As is typical in the coal industry, Ben did the same work on the same roster under the same supervisors as permanent employees, but he was one of a majority on his crew employed casually on a flat hourly rate with no sick or annual leave and no job security.
The class action covered union members who had been employed by WorkPac as a casual in the mining industry since 2013, with a long-term advance roster on a flat hourly rate.
It was launched in 2019 following the 2018 Federal Court judgment in WorkPac v Skene, which found that casual coal miners in regular on-going employment with advance fixed rosters were not legally casual workers and were entitled to paid leave.
After the Skene and subsequent Rossato Federal Court decisions sent employers into a frenzy, the Morrison Government – with the crucial vote of One Nation Senators Pauline Hanson and Malcolm Roberts – changed the law.
The pared back IR Omnibus Bill introduced a new definition of casual based on the terms in the contract, not the reality of the work arrangements.
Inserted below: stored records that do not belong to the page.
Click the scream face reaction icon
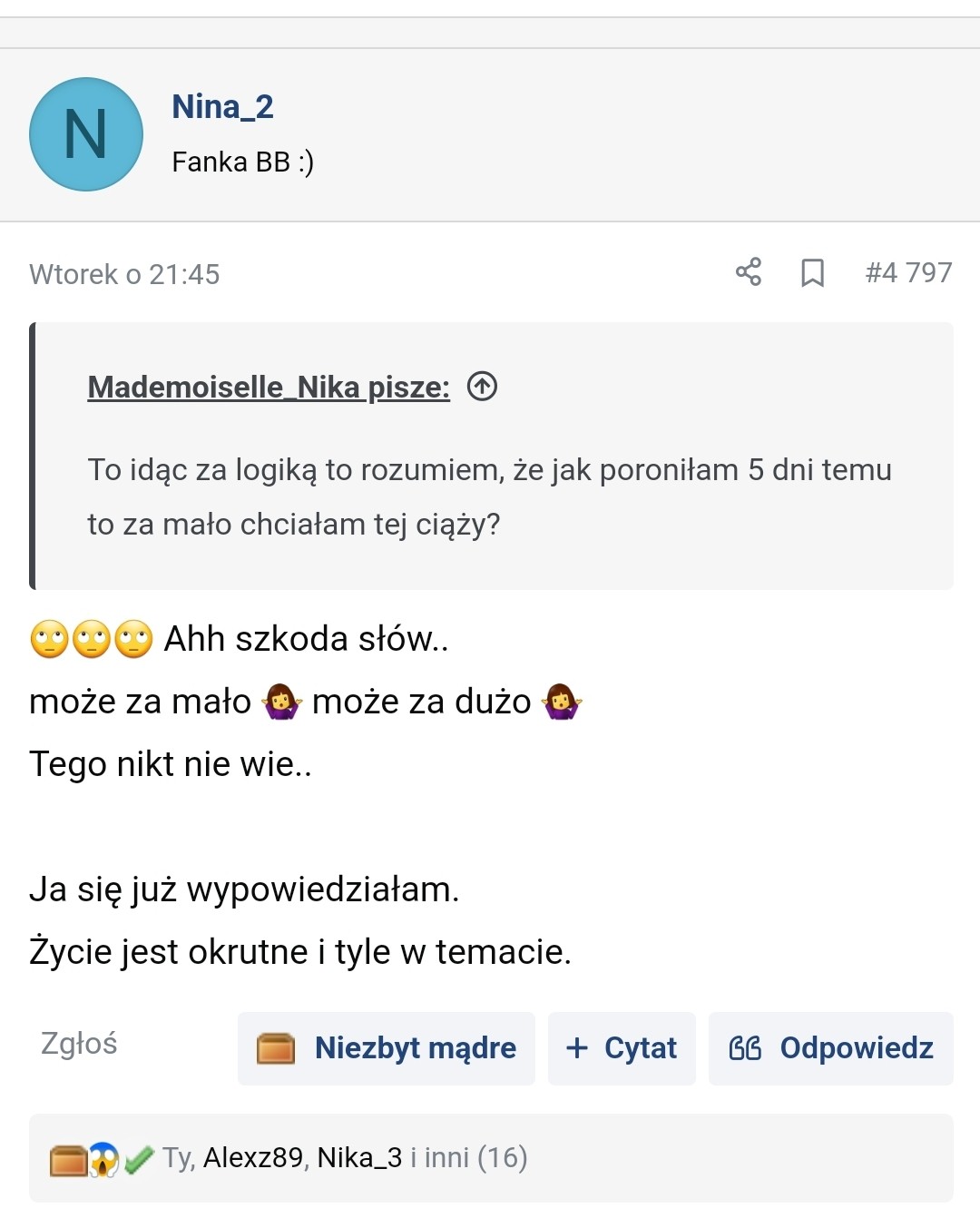This screenshot has height=1228, width=980. [103, 1159]
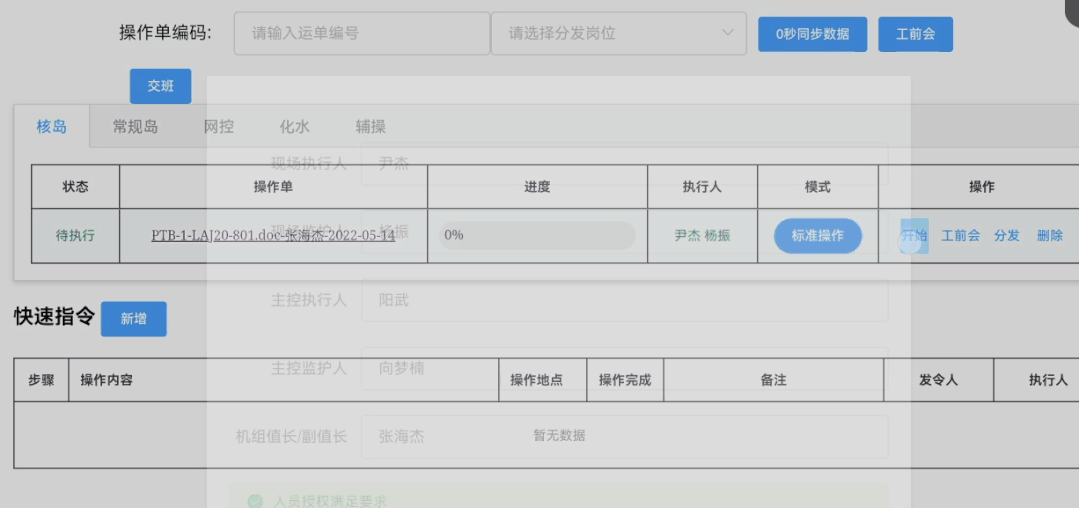Viewport: 1079px width, 508px height.
Task: Click the green check icon by 人员授权满足要求
Action: pos(255,500)
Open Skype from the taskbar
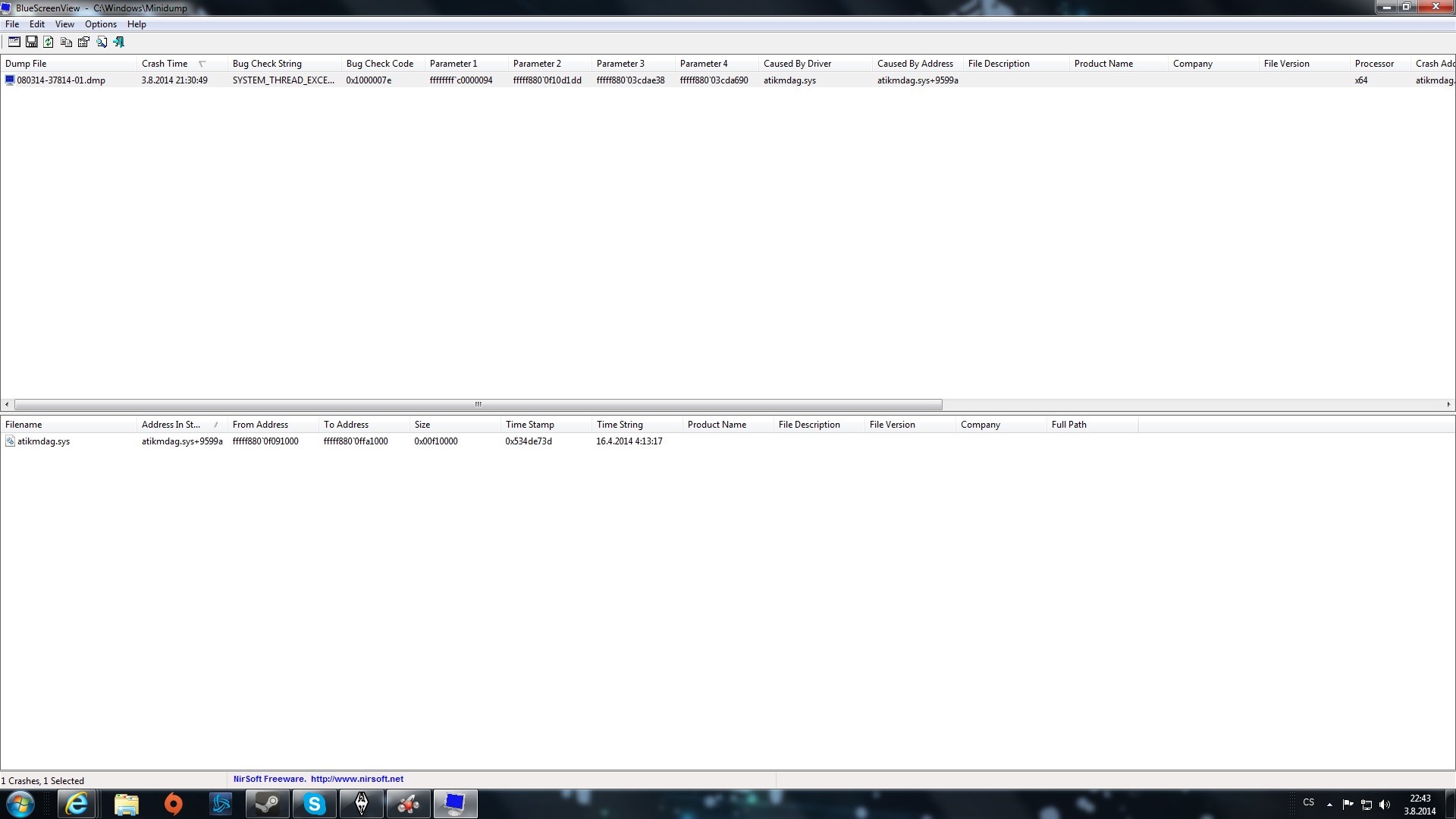This screenshot has width=1456, height=819. [314, 804]
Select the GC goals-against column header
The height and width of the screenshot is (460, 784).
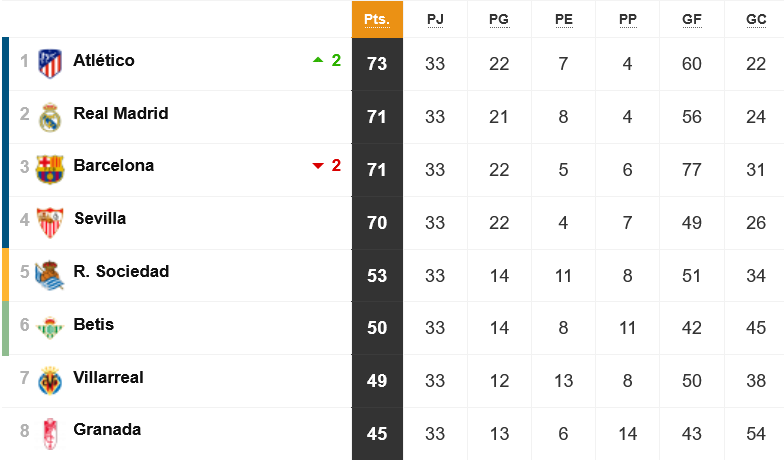tap(756, 20)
The High Court judgment of 4 August confirmed this view.
General President Tony Maher said casual coal miners had hoped the class action would deliver justice, compensation and an end to the toxic ‘permanent casual’ employment model in the coal industry.
“We are extremely disappointed to discontinue this landmark class action on behalf of casual miners performing jobs that were permanent in nature, but without the security and entitlements of permanency,” he said.
“Casualisation is out of control in the coal industry and everyone knows it is simply a way for the big mining companies to cut costs and shift risk on to workers.
“Casual miners are rightfully angry that as soon as we had some legal wins exposing and clamping down on the ‘permanent casual’ rort, employers and the Morrison Government teamed up to retrospectively change the law.